§ SHORT EXERCISE: Convert the stretch of records from the start through the line containing "Action: [x=493, y=65]" into a two-column CSV with the headers task and answer. Give one row per record: its text and its answer, each in a single quoted field, with line breaks replaced by spaces.

§ DATA SECTION:

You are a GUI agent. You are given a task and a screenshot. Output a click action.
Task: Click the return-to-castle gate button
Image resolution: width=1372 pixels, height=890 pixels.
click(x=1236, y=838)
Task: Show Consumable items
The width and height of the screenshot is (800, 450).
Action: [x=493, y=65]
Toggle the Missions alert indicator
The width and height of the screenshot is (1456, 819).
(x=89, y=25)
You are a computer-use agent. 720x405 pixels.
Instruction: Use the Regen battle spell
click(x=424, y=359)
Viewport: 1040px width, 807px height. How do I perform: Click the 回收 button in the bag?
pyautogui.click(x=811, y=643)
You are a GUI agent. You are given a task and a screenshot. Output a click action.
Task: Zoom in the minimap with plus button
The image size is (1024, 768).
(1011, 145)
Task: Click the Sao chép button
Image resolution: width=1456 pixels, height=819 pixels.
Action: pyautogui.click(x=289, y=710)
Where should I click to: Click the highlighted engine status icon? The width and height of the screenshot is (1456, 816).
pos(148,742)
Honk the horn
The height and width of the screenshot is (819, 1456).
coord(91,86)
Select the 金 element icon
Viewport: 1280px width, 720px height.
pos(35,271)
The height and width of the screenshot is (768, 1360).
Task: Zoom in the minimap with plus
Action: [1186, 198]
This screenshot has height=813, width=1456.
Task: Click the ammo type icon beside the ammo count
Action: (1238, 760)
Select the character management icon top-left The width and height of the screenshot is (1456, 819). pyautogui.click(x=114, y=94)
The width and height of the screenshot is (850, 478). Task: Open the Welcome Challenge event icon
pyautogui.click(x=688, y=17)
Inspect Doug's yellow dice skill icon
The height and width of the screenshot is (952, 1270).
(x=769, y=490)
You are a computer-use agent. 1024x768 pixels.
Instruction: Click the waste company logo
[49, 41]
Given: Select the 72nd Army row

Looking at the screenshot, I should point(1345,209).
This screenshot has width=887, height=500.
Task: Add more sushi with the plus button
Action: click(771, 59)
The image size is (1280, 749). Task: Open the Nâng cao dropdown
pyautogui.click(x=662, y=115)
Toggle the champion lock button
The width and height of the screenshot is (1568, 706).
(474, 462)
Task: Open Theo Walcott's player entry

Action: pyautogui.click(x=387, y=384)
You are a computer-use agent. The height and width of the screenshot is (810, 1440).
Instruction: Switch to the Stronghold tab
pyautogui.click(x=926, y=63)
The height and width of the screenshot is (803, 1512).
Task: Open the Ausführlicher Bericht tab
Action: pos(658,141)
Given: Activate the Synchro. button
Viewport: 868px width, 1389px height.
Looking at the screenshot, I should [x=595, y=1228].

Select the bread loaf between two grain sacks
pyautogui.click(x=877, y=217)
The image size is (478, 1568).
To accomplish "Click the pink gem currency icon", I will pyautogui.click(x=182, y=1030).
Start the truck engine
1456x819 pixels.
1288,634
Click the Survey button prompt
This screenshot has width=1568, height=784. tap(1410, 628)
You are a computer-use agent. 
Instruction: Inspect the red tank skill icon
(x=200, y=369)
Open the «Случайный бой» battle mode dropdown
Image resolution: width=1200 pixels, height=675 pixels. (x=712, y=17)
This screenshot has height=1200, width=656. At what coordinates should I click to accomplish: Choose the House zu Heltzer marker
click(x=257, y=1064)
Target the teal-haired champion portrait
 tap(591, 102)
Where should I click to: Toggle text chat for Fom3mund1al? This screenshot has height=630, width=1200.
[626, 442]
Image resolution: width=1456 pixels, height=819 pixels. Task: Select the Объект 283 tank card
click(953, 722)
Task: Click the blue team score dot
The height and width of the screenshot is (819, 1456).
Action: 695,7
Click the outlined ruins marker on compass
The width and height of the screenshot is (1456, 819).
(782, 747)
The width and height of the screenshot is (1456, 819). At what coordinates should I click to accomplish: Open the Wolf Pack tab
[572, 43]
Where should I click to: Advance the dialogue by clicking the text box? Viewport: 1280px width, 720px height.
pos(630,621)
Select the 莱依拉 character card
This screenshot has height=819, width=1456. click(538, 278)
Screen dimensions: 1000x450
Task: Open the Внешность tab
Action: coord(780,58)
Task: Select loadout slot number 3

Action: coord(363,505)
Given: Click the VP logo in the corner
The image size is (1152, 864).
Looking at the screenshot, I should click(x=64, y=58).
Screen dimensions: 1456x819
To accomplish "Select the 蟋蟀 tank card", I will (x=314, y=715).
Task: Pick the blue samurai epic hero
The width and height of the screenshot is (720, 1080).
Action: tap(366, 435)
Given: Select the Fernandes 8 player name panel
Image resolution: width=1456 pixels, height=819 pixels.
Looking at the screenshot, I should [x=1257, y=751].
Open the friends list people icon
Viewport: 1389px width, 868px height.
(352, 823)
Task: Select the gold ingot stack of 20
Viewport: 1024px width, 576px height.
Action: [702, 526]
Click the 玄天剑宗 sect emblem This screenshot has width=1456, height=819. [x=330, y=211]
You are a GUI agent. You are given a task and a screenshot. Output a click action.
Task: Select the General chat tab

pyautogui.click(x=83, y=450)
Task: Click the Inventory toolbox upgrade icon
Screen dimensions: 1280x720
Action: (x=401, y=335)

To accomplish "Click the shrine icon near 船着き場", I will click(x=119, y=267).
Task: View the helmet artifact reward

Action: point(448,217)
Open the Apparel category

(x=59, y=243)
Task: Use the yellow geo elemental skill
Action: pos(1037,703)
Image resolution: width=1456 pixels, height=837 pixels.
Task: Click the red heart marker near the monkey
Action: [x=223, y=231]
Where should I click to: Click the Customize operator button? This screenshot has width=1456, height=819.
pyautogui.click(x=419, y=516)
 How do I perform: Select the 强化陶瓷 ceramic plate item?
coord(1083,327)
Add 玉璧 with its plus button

§ COMPLETED TASK:
task,answer
"You are a GUI agent. You are given a task and a screenshot. Output a click action. Task: Click the return-to-castle gate button Image resolution: width=1372 pixels, height=890 pixels.","click(x=1236, y=838)"
"Task: Show Consumable items The width and height of the screenshot is (800, 450).","Action: [x=493, y=65]"